Why is India’s CAMPA at odds with new IPCC report?

Context – Synthesis Report of the Intergovernmental Panel on Climate Change (IPCC), a U.N. expert body, states that not degrading existing ecosystems in the first place will do more to lower the impact of the climate crisis than restoring ecosystems that have been destroyed — a finding that speaks to an increasingly contested policy in India that has allowed forests in one part of the country to be cut down and ‘replaced’ with those elsewhere.

Background – To compensate the loss of forest area and to maintain the sustainability, the Government of India came up with a well-defined Act, known as CAMPA (Compensatory Afforestation Fund Management and Planning Authority).

Key features of the CAMPA Act

  1. To compensate the loss of forest area and to maintain the sustainability, the Government of India came up with a well-defined Act, known as CAMPA (Compensatory Afforestation Fund Management and Planning Authority).
  2. The law establishes the National Compensatory Afforestation Fund under the Public Account of India, and a State Compensatory Afforestation Fund under the Public Account of each state.
  3. These Funds will receive payments for: (i) compensatory afforestation, (ii) net present value of forest (NPV), and (iii) other project specific payments. 
  4. The National Fund will receive 10% of these funds, and the State Funds will receive the remaining 90%.
  5. According to the Act’s provision, a company diverting forest land must provide alternative land to take up compensatory afforestation.
  6. For afforestation, the company should pay to plant new trees in the alternative land provided to the state.
In 2002, the Supreme Court had observed that collected funds for afforestation were under-utilised by the states and it ordered for centrally pooling of funds under ad hoc Compensatory Afforestation Fund.
The court had set up the ad hoc National Compensatory Afforestation Fund Management and Planning Authority (CAMPA) to manage the fund.
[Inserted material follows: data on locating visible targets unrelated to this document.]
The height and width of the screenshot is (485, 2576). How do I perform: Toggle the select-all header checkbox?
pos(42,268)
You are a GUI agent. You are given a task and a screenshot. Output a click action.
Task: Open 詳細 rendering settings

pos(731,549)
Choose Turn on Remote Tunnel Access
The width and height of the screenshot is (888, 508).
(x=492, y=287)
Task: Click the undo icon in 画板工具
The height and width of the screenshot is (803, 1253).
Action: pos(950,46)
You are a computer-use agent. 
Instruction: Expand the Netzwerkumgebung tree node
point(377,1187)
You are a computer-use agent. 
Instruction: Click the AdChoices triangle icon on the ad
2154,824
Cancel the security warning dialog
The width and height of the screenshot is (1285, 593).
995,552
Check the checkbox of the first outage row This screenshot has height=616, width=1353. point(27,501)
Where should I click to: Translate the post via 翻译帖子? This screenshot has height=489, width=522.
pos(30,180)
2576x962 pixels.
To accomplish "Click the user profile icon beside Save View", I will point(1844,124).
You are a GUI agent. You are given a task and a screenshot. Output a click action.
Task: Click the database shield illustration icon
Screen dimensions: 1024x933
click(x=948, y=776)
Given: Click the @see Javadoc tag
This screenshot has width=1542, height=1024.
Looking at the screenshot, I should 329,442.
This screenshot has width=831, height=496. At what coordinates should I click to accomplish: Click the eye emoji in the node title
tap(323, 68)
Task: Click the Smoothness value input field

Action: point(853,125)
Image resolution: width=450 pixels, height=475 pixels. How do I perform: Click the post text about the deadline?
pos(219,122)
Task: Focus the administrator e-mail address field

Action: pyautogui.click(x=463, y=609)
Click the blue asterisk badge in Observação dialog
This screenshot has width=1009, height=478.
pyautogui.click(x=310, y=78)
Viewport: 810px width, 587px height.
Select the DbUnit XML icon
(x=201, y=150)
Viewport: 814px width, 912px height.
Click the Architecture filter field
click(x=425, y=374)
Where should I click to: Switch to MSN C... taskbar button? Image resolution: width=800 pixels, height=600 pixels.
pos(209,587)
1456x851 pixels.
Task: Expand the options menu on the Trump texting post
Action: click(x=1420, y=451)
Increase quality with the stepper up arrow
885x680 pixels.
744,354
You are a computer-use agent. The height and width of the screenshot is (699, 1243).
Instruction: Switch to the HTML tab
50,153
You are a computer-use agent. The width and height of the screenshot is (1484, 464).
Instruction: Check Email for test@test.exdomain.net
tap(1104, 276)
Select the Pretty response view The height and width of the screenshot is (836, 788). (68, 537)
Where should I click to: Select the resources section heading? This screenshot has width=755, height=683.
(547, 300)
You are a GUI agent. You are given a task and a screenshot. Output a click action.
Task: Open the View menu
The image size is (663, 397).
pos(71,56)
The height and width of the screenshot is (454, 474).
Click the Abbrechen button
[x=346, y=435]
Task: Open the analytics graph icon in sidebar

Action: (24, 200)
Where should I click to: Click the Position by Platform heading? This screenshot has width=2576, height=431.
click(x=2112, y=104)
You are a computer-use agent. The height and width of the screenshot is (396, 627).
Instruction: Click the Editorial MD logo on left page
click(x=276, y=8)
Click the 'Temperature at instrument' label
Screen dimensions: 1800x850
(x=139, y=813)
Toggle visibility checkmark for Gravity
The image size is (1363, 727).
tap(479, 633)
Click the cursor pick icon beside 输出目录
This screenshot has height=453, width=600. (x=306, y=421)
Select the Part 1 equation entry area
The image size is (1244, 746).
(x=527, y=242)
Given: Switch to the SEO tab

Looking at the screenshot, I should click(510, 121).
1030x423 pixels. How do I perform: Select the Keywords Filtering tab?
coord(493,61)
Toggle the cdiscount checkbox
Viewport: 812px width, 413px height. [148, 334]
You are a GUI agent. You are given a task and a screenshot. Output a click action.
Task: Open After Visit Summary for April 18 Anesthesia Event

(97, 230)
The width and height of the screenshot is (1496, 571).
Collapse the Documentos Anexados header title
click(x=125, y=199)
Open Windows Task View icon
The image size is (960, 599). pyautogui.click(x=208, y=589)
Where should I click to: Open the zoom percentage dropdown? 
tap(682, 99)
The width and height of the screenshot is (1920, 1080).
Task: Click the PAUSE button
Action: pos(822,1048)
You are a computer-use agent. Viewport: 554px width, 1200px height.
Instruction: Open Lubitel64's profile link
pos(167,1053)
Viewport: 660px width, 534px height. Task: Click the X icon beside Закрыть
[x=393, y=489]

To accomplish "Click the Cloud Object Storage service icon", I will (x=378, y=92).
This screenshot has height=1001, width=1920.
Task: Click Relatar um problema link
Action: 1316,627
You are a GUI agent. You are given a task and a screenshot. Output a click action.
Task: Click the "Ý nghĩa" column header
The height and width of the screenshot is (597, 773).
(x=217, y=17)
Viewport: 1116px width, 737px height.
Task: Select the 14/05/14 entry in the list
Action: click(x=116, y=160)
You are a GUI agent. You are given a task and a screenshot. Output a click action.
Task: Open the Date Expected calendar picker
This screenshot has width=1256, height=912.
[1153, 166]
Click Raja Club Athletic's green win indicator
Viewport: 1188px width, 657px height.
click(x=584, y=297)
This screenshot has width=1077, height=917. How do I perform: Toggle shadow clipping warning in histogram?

In 2009, states had also set up state CAMPAs that received 10 per cent of funds from the national CAMPA to use for afforestation and forest conservation.

NET PRESENT VALUE- ANALYSIS

Under the Forest Conservation Act, 1980 (FCA), developers who use forest land for their projects are required to pay a one-time monetary valuation, called Net Present Value (NPV), to the government in lieu of cutting down forests.

It depends on factors such as the quality and type of forests. Since 2009, the government has been charging between Rs. 438,000 and Rs. 1.04 million as the NPV for diverting every hectare of forest.According to a 2008 Supreme Court order, the NPV was supposed to be revised by the Indian government in three years.

But it failed to do so despite recommendations from several committees.In January 2021, the Union Ministry of Environment, Forest and Climate Change (MoEFCC) proposed to hike the NPV by 1.51 times which was based on the Wholesale Price Index (WPI).

However, while doing so, it set aside the recommendation of a four-time increase in the NPV by another expert group the ministry had constituted earlier in 2014.

Existing Issues

  • Against Ecological principles – The act allows afforestation activities to be taken place in some other areas. New forests cannot replace the age old natural forests. For e.g. Creating single species plantations in, say, Haryana does not really come close to a natural sal forest lost to a development project in, say, Central Indian forests in terms of biodiversity, local livelihoods, hydrological services, and sequestered carbon,
  • Methodology – Experts feel that the NPV is miscalculated and is undervalued as it does not take ecosystem services into account while calculating the value. 
  • Non revision – According to a 2008 Supreme Court order, the NPV was supposed to be revised by the Indian government in three years. But it failed to do so despite recommendations from several committees.
  • Underutilization of funds – The FSI collected data on total money allocated by the central government to the state government and forest cover in India between 2009-10 and 2016-17Its analysis showed that funding by the central government increased at a rate of 84.67 per cent in the period, but the forest cover increased by only 2.42 per cent. So, increase in CAMPA funding by the central government has clearly not resulted in significant increase in forest cover.
  • Misutilization of funds – Several state governments are not utilising it properly. An amount of Rs 86 lakh from CAMPA funds meant for afforestation was reportedly spent on litigation work in Punjab.
  • Lack of focus on species specific plantation – At several places, the loss of natural species is compensated with plantation of non-native species in the name of the artificial plantation. It serves as a threat to even the existing ecosystem.

Way ahead?

The central government should adopt the concept of outcome budgeting for allocation of funds to the state government in which funding will be done on instalment basis by checking the outcome of previous funds. Then, state governments should restore the existing forests rather than creating new ones.